Using the records provided below, locate and copy each line that contains the word "name".
[SOURCE RECORDS]
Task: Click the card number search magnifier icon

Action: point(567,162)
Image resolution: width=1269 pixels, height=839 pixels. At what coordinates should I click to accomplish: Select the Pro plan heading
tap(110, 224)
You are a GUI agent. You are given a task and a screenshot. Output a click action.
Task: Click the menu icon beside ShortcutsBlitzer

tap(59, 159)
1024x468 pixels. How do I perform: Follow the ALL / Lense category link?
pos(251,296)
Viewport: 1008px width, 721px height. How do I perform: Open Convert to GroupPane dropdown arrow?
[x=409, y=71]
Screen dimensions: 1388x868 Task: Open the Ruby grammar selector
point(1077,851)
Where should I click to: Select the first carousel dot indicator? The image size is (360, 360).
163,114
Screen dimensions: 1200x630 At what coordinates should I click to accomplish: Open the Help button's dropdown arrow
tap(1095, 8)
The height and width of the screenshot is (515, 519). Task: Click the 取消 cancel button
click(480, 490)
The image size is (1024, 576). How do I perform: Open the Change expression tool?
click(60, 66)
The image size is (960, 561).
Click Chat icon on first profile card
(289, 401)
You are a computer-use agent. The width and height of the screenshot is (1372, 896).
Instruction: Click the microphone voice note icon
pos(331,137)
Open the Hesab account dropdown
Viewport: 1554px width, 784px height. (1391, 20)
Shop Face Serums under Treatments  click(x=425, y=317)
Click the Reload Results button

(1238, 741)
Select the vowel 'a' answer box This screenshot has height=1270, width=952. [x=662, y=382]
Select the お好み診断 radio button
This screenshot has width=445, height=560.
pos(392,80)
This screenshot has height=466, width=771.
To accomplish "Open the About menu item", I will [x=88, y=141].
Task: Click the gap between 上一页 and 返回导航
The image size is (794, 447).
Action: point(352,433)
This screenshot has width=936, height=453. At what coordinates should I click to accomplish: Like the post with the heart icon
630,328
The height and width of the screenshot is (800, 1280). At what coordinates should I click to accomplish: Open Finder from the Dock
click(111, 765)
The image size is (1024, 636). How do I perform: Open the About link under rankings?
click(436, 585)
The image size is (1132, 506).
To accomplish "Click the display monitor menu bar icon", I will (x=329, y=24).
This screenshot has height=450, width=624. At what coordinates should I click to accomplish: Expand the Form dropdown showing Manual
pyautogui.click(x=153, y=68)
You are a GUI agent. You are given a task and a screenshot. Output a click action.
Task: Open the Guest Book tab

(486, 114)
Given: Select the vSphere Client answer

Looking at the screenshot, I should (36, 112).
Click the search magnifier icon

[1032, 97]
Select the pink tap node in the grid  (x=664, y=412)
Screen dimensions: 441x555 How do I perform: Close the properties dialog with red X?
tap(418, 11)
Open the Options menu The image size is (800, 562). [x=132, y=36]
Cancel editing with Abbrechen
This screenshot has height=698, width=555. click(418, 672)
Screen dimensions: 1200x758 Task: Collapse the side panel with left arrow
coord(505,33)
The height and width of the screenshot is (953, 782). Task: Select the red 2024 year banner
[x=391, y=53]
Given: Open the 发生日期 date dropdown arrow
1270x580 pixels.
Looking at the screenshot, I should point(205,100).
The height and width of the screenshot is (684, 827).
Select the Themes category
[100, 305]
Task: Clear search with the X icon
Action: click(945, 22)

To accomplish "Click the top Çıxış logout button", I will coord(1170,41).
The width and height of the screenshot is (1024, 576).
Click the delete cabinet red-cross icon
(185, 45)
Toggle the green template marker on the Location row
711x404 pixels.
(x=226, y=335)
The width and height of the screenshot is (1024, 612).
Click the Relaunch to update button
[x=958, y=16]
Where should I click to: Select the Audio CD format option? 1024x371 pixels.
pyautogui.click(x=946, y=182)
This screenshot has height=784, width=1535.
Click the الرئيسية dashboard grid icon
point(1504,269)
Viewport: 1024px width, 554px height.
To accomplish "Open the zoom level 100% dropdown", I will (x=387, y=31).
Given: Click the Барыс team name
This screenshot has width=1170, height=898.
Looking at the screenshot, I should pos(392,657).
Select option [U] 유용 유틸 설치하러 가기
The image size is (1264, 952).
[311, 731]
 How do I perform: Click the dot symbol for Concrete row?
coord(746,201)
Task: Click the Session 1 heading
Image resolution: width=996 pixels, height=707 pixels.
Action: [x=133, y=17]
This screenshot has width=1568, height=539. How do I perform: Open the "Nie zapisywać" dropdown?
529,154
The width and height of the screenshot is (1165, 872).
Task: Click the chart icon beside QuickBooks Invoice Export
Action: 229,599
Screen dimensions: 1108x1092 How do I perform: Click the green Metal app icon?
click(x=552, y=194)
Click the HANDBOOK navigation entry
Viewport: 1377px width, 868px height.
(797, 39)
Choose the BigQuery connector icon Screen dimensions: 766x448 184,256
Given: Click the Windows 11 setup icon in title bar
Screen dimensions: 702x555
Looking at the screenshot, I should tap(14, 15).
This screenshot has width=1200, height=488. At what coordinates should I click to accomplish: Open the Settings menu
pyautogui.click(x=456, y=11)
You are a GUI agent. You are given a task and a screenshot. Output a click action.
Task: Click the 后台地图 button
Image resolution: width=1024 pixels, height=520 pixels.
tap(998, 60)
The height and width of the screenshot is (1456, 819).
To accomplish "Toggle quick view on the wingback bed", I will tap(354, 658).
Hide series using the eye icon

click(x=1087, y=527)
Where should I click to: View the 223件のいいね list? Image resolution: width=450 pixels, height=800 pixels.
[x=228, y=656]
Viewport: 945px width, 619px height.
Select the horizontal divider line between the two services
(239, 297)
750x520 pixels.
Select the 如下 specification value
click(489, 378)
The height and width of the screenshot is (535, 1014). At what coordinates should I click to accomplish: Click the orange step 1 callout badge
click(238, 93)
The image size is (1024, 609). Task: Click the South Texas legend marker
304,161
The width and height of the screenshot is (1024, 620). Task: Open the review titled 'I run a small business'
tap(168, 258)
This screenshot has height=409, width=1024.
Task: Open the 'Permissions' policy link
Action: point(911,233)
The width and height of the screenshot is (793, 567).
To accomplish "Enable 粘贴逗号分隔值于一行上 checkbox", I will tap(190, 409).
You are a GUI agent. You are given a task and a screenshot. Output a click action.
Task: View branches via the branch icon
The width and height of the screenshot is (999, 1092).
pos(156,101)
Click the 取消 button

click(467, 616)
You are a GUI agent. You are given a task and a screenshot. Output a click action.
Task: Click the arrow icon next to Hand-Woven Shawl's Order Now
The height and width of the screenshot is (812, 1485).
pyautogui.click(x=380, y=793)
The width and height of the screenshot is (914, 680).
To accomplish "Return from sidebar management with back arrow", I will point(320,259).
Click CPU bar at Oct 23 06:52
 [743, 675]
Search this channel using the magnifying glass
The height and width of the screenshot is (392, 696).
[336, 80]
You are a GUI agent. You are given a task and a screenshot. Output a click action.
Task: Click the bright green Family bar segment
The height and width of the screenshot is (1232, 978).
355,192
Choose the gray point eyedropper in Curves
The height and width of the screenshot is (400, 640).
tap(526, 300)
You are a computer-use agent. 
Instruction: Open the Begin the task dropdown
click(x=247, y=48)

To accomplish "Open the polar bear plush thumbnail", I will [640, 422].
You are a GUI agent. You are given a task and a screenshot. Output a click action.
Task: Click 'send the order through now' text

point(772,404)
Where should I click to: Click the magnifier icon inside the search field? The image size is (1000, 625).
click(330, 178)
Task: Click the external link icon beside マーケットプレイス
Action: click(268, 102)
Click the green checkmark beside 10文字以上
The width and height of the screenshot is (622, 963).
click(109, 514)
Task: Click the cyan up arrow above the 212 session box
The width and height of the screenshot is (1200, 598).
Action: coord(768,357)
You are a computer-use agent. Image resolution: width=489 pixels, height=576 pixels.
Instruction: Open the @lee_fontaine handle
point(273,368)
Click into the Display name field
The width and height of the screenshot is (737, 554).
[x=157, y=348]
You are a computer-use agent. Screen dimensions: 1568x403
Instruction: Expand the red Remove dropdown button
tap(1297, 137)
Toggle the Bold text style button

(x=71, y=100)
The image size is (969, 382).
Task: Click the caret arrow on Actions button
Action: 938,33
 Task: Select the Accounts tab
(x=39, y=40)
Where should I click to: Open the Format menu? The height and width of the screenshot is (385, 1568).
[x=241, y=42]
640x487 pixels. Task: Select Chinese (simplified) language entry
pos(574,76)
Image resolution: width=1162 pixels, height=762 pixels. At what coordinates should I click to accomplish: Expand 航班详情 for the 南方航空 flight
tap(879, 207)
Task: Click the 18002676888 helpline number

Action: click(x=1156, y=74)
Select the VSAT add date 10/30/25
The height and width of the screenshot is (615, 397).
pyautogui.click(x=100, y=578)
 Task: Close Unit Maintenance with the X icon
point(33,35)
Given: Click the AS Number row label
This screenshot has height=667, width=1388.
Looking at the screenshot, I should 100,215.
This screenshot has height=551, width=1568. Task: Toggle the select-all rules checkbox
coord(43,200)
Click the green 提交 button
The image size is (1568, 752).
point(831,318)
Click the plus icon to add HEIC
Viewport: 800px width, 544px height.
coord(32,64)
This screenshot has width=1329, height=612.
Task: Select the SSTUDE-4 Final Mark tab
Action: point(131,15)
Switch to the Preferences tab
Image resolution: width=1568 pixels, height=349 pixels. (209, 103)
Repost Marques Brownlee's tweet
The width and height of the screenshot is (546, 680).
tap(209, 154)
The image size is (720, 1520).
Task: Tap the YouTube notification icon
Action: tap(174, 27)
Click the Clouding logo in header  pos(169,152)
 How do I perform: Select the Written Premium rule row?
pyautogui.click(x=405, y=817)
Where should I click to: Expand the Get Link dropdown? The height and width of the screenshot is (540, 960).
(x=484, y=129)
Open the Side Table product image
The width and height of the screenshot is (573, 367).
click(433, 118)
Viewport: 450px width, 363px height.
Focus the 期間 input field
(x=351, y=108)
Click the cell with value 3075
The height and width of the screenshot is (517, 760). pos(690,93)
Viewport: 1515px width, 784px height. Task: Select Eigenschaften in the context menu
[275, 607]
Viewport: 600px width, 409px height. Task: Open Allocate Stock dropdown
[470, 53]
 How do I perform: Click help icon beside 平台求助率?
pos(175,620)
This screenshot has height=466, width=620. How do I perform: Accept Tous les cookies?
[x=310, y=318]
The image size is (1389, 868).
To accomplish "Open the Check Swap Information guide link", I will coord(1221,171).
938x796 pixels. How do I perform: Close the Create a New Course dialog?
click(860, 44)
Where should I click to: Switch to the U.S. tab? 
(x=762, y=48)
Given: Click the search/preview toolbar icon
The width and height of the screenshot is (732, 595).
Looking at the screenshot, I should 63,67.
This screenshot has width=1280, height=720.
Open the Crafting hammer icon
[/SOURCE RECORDS]
- **TASK RESPONSE**
Given: Click the Барыс team name
Click into the Display name field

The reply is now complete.